L.O. : En fait, le manque d’engouement de nos clients ne nous freine pas. Nous sommes con­va­in­cus de l’importance de notre engage­ment à déploy­er une cyber­sécu­rité éthique, en nous posant des ques­tions à chaque inno­va­tion et à chaque nou­veau développe­ment infor­ma­tique : com­ment respecter – vrai­ment – la con­fi­den­tial­ité des don­nées ? Ce que nous con­stru­isons per­me­t­tra-t-il d’assurer l’intégrité des per­son­nes et la con­ti­nu­ité d’activité de nos clients en cas d’attaque, que ce soient des hôpi­taux, des ban­ques, des assur­ances, des pro­duc­teurs ou dis­trib­u­teurs d’énergie, des indus­tries, des ser­vices éta­tiques ? Com­ment assis­ter nos clients, qui doivent informer les autorités et par­ties prenantes con­cernées qu’ils ont été attaqués, et quels seront les risques asso­ciés : une perte finan­cière en Bourse en cas de com­mu­ni­ca­tion mal maîtrisée, un impact négatif et durable sur l’image, etc. ?
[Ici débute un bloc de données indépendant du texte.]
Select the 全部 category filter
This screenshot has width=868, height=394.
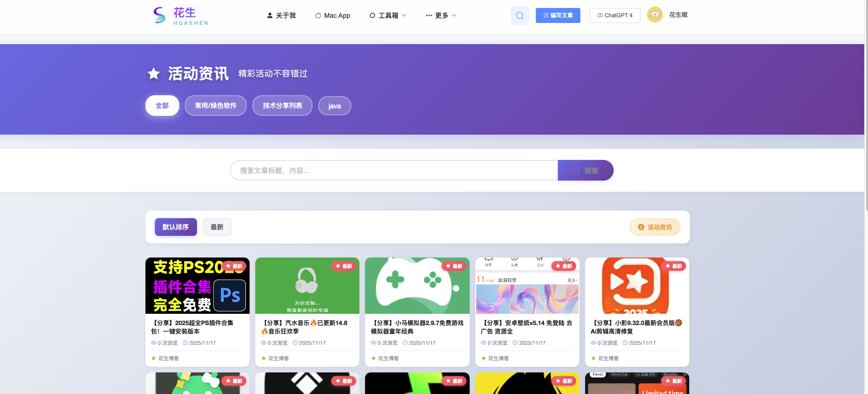pyautogui.click(x=162, y=106)
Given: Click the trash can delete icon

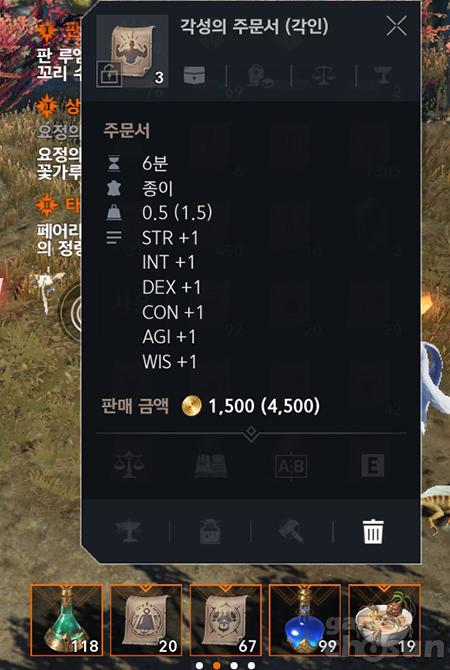Looking at the screenshot, I should pos(373,532).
Cette dernière ques­tion s’est par exem­ple posée lorsque plusieurs multi­na­tionales ont déployé nos pro­duits et que nous avons décou­vert qu’elles étaient espi­onnées depuis quelques années par des attaquants fur­tifs. Bien sûr – ne nous trompons pas – l’éthique est la « sci­ence de la morale », elle n’est pas coerci­tive et dépend d’un sys­tème de valeurs en pro­fonde trans­for­ma­tion. Adap­tée au monde numérique, elle engage à de nou­velles réflex­ions et il nous fau­dra mieux la spé­ci­fi­er pour mieux agir et pour nous adapter. En vue de cela, nous étu­dions la mise en place d’un comité d’éthique de la cybersécurité.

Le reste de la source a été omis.